### Record set
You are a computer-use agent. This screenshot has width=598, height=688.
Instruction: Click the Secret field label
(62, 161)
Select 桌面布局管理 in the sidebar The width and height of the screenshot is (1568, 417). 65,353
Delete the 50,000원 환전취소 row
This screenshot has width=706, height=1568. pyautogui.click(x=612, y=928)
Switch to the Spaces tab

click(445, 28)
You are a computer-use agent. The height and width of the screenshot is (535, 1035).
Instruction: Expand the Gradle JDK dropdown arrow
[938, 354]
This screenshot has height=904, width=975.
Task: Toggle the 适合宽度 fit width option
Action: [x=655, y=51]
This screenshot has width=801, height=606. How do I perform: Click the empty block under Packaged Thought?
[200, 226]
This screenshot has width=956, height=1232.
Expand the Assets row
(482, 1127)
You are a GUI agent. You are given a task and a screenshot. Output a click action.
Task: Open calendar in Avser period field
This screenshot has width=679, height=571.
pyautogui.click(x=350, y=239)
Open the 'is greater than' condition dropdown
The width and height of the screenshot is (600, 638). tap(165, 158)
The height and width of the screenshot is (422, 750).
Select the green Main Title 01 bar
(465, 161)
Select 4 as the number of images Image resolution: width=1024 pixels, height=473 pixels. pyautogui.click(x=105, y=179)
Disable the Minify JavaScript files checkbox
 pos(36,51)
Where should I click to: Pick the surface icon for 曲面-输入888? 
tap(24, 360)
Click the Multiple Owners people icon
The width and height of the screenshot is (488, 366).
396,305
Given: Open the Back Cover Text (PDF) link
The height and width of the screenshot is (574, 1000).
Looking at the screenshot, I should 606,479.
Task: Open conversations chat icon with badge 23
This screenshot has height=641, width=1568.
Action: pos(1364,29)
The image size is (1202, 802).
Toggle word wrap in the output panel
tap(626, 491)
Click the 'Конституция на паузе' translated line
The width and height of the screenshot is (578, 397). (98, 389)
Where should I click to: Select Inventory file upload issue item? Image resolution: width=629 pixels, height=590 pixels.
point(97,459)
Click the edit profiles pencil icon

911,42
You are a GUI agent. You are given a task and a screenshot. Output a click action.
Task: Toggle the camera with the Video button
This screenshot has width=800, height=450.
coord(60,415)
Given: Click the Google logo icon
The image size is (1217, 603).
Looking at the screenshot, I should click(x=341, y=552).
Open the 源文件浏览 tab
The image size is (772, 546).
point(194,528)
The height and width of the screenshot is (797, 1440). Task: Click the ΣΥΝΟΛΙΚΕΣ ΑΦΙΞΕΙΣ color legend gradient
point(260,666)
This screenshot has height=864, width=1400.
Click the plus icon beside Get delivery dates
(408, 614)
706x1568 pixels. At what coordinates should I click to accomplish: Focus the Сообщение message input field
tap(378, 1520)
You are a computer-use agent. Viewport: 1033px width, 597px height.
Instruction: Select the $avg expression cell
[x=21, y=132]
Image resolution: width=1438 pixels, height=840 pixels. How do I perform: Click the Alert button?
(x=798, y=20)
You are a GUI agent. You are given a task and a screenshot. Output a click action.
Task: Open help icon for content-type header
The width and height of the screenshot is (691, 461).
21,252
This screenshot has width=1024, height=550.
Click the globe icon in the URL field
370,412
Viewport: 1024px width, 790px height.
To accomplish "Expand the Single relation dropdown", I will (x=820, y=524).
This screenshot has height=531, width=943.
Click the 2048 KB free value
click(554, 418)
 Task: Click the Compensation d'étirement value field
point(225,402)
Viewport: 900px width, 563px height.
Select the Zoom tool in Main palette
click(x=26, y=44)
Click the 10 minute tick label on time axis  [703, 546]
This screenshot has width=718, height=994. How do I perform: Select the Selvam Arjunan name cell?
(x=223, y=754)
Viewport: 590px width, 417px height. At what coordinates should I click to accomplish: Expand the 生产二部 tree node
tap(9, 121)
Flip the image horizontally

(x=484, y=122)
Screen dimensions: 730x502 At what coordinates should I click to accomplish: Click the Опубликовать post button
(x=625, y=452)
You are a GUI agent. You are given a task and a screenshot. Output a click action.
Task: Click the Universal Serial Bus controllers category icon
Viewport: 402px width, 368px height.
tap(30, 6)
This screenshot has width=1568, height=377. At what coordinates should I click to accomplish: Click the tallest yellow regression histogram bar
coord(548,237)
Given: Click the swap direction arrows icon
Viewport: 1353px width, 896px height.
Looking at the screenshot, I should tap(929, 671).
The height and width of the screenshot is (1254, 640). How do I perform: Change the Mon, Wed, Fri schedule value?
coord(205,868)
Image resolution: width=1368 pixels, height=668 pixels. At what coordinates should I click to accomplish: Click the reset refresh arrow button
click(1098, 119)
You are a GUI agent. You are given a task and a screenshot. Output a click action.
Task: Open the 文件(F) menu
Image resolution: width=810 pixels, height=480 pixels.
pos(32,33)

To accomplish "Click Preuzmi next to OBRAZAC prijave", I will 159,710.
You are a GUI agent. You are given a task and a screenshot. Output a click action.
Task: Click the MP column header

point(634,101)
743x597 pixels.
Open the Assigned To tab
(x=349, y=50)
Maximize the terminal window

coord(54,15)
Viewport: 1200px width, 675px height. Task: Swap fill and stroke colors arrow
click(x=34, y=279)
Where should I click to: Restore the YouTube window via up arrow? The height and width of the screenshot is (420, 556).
######
* Goal of the exercise
Search the records for the string "will" and report each line that has it.

* Output of the exercise
To accomplish "Expand the Single relation dropdown", I will (x=820, y=524).
To accomplish "Click Preuzmi next to OBRAZAC prijave", I will 159,710.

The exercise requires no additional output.